(YOUR INSTRUCTIONS)
Starting at the first line of the entries below, restate each line exactly until you reach the line with "Given: Click the Strawberry option code line", and print that one too. Leave the pictures out and stop there.
=== DATA RECORDS ===
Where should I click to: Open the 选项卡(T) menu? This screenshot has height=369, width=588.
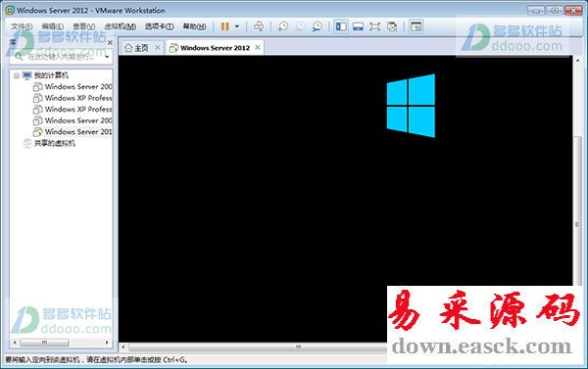pos(160,26)
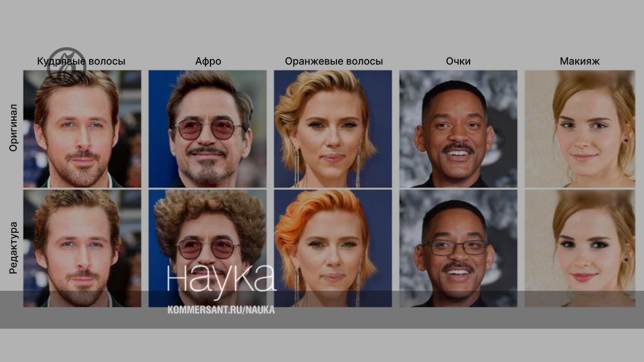This screenshot has width=644, height=362.
Task: Click the 'Оригинал' row label
Action: pos(14,128)
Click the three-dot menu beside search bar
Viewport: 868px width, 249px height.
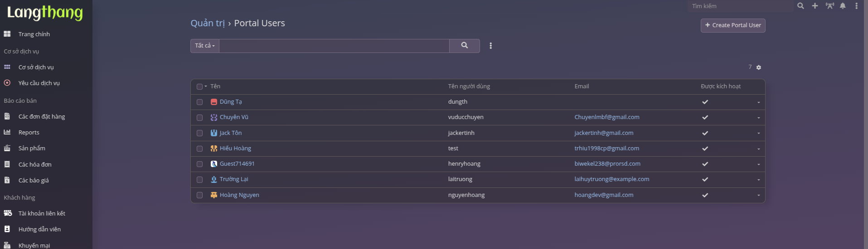pyautogui.click(x=490, y=46)
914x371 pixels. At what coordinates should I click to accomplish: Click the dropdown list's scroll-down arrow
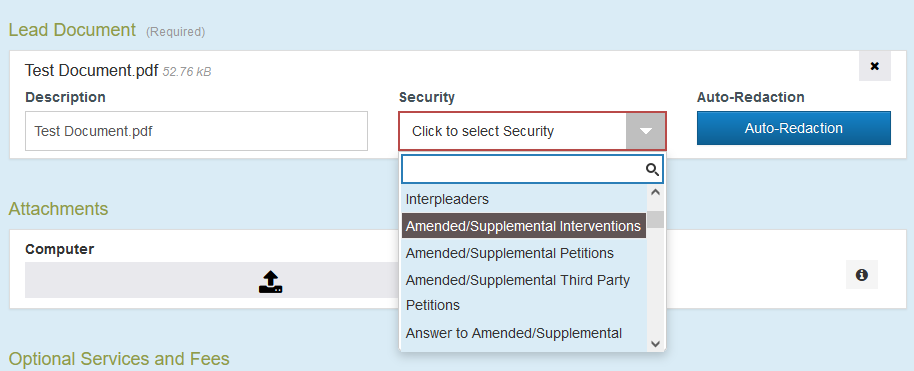tap(655, 344)
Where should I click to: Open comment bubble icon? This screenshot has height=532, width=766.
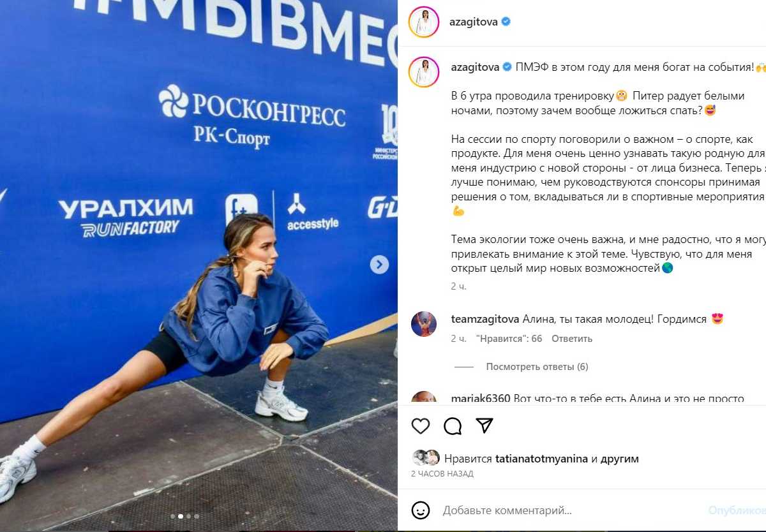[453, 426]
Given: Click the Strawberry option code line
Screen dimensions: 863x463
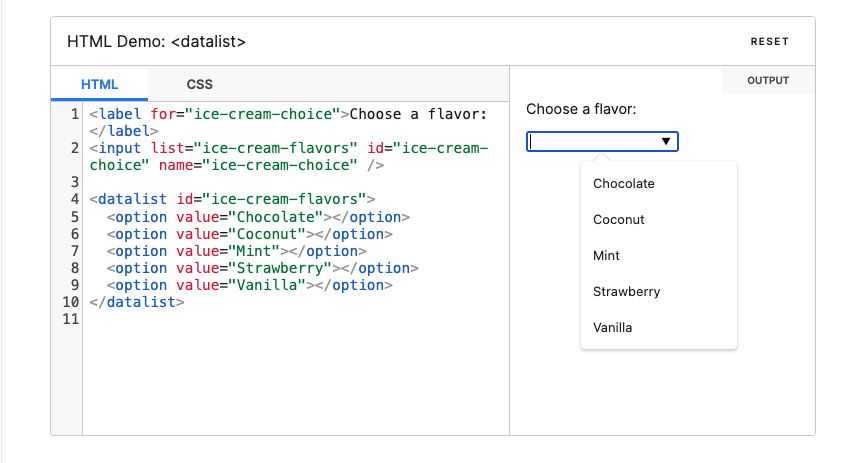Looking at the screenshot, I should point(263,268).
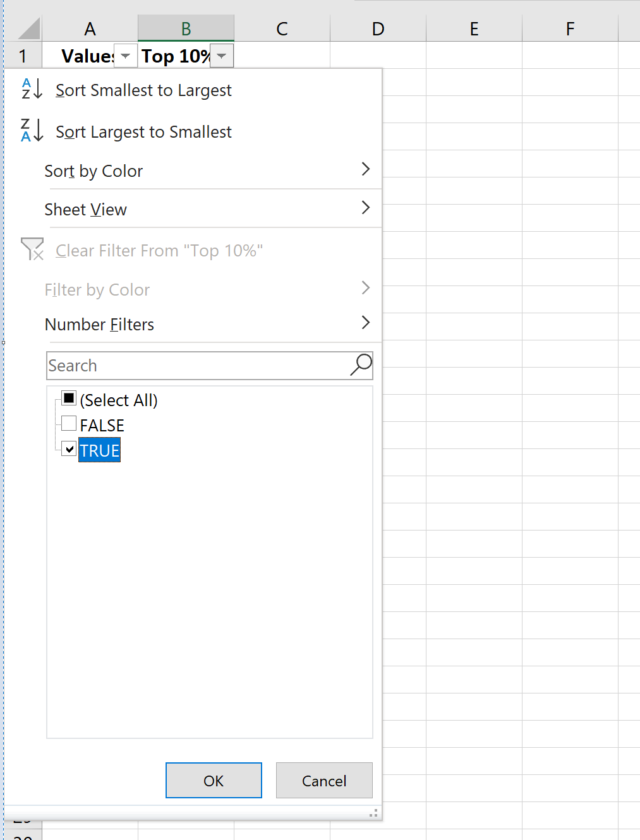Click the magnifying glass search icon
Viewport: 640px width, 840px height.
(359, 365)
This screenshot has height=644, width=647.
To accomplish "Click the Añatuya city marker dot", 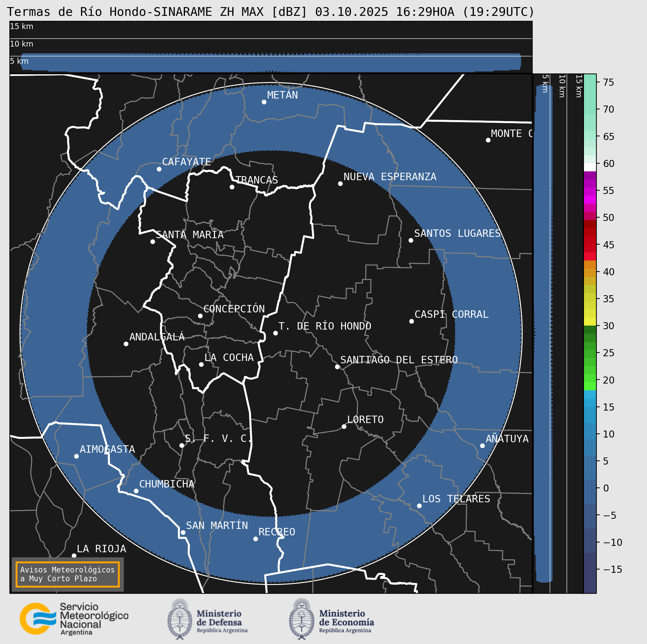I will pyautogui.click(x=482, y=446).
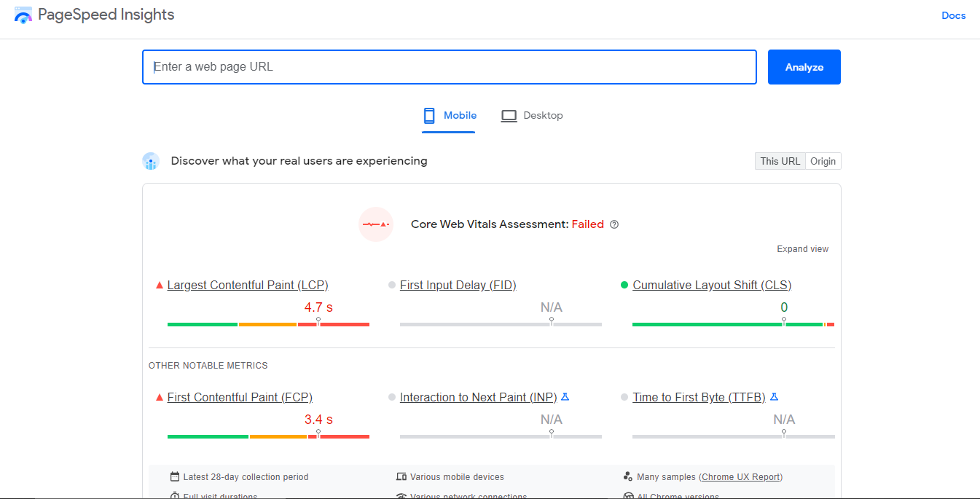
===
(WRITTEN SOLUTION)
Where should I click to: Open the 选项卡(T) menu? This screenshot has height=369, width=588.
pos(160,26)
This screenshot has width=644, height=362.
Task: Click the 'Оригинал' row label
Action: pos(14,128)
Click the three-dot menu beside search bar
Viewport: 868px width, 249px height.
pyautogui.click(x=490, y=46)
914x371 pixels. At what coordinates should I click to accomplish: Click the dropdown list's scroll-down arrow
tap(655, 344)
Where should I click to: Open comment bubble icon? This screenshot has height=532, width=766.
[453, 426]
Given: Click the Strawberry option code line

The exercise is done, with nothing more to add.